*The data:*
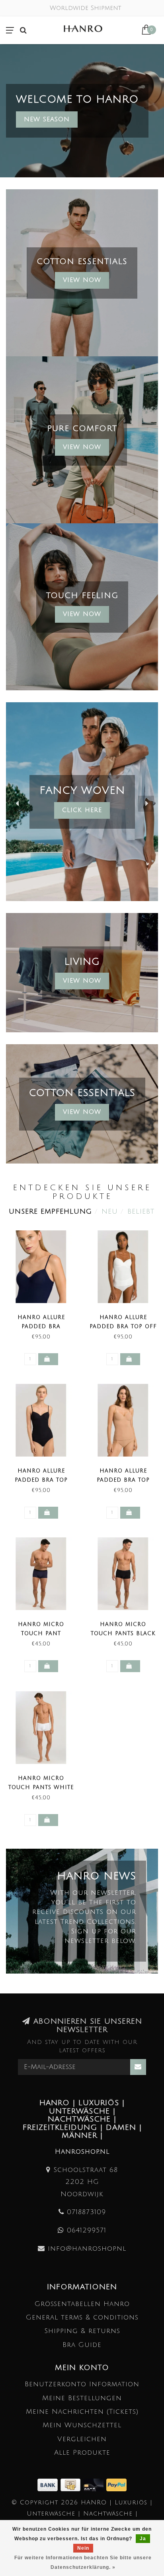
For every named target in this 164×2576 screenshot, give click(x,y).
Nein (83, 2548)
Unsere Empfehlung (50, 1211)
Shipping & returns (82, 2331)
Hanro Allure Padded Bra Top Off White (123, 1327)
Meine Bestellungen (82, 2398)
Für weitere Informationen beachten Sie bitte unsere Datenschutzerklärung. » (83, 2562)
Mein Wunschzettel (82, 2425)
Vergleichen (82, 2439)
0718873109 (86, 2212)
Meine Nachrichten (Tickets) (82, 2411)
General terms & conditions (82, 2317)
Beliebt (140, 1211)
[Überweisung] (49, 2484)
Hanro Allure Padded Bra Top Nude (123, 1480)
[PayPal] (116, 2484)
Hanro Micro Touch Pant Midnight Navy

*Problem statement:* Full transcription of the material, exact in every line, without images.

*Problem solution:*
For every named target in this 164×2576 screenshot, give click(x,y).
Nein (83, 2548)
Unsere Empfehlung (50, 1211)
Shipping & returns (82, 2331)
Hanro Allure Padded Bra Top Off White (123, 1327)
Meine Bestellungen (82, 2398)
Für weitere Informationen beachten Sie bitte unsere Datenschutzerklärung. » (83, 2562)
Mein Wunschzettel (82, 2425)
Vergleichen (82, 2439)
0718873109 (86, 2212)
Meine Nachrichten (Tickets) (82, 2411)
General terms & conditions (82, 2317)
Beliebt (140, 1211)
[Überweisung] (49, 2484)
Hanro Allure Padded Bra Top Nude (123, 1480)
[PayPal] (116, 2484)
Hanro Micro Touch Pant Midnight Navy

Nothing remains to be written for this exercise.